What are additional benefits of hydropower? 

Recent years have highlighted the importance of implementing a comprehensive water management strategy, particularly in light of the increasing frequency of extreme weather events leading to either excessive or insufficient water flows. Hydropower plants offer numerous advantages for climate change adaptation. These projects not only regulate flood events and strategically release water during drought periods to protect ecosystems and agriculture, as well as facilitate navigation. They also play a crucial role in ensuring a reliable water supply for a large spectrum of applications, including drinking, irrigation, industrial processes, and firefighting.                                                                                  

What are the challenges and how to overcome them?

Hydropower projects operate within a complex regulatory landscape, which encompasses environmental, social and safety considerations. It is imperative to adhere meticulously to these regulations in order to avoid potential legal hurdles for hydroelectricity. This involves securing permits, conducting regular inspections and upholding safety standards to the letter.

While EU legislation recognises the essential role of hydropower across various dossiers, including the Water Framework Directive, Renewable Energy Directive, Taxonomy Regulation, Nature Restoration Regulation, and Electricity Market Design, there is a pressing need for a technology-neutral, stable regulatory environment. Such an environment is vital to strengthen the long-term visibility and confidence of hydroelectric power plant owners, operators and investors.

Furthermore, it is critical to refrain from market interventions as well as maintain market principles in order to enable the efficient dispatch and storage of electricity (i.e., activating flexible sources  when they provide the greatest value to the electricity system). While public support mechanisms can offer short-term signals and catalyse essential long-term investments in hydroelectric power, it's essential they they align with existing regulations to allow flexible plants to maximise their incomes across various markets. These mechanisms and technologies should not solely prioritise new constructions but rather concentrate on optimising and expanding the utilisation of existing hydropower assets.

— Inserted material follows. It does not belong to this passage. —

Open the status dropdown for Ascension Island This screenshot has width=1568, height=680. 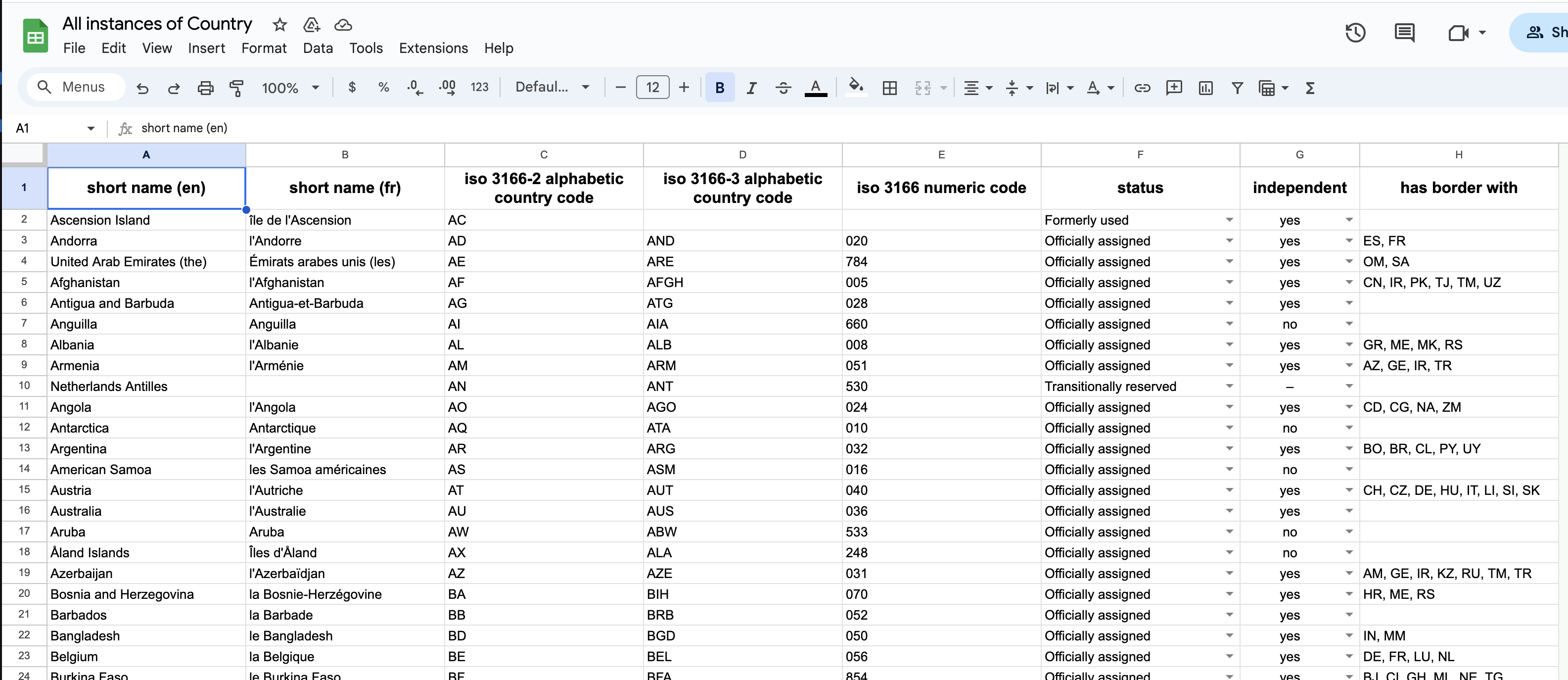click(1230, 220)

It is clear that successfully navigating the challenges inherently found in hydropower projects requires a delicate balance of foresight, community engagement and unwavering regulatory compliance. By addressing these issues through  transparent approaches, the true potential of hydropower can be unlocked.

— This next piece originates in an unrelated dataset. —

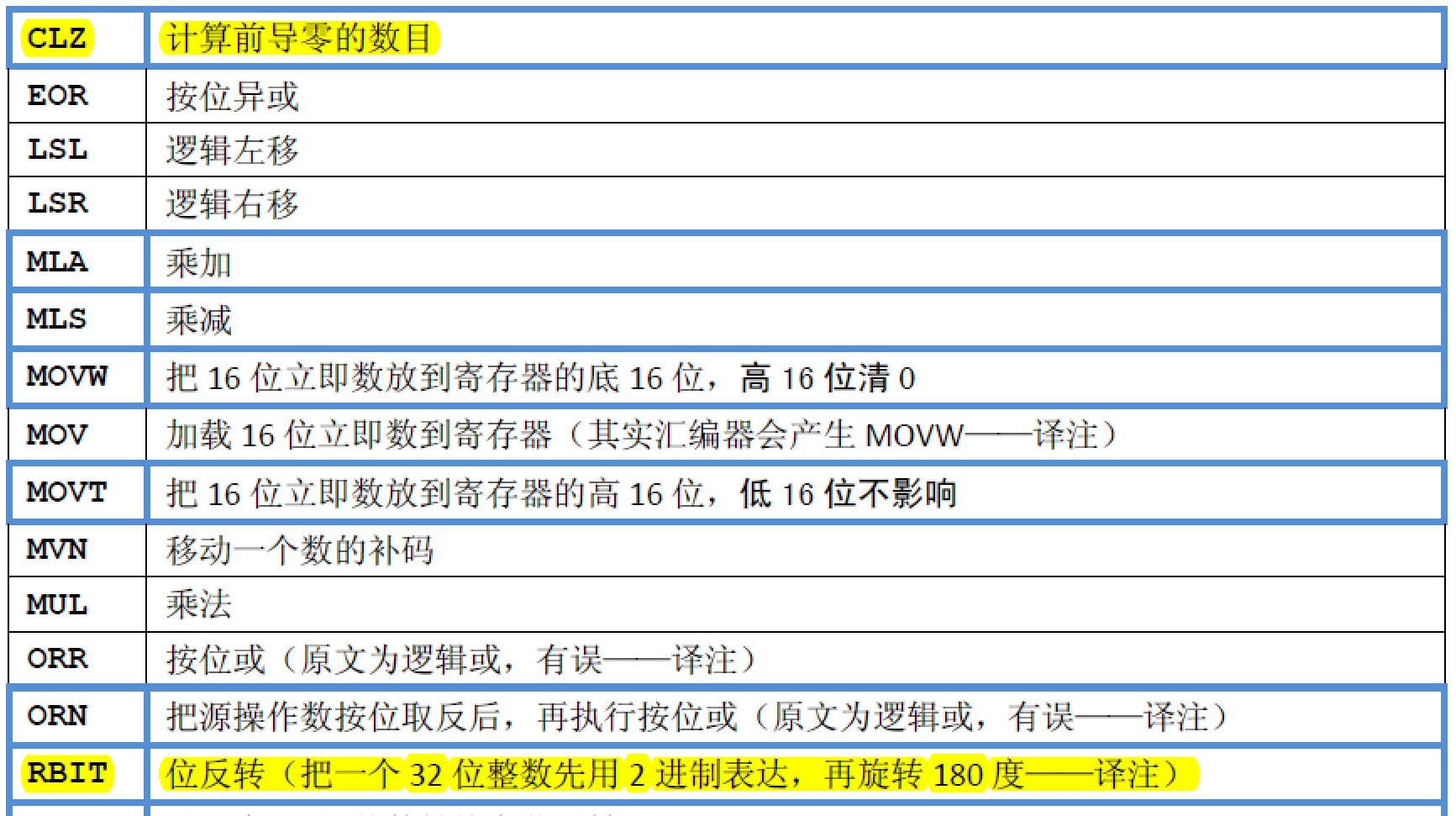Select the MVN instruction label
The image size is (1456, 816).
56,549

These mechanisms should not exclusively prioritise new constructions but instead focus on optimizing and expanding the utilization of existing hydropower assets.

It is clear that successfully navigating the challenges inherent in hydropower projects demands a delicate balance of foresight, community engagement and unwavering regulatory compliance. By addressing these issues through embracing transparent approaches, the potential of hydropower can be truly harnessed.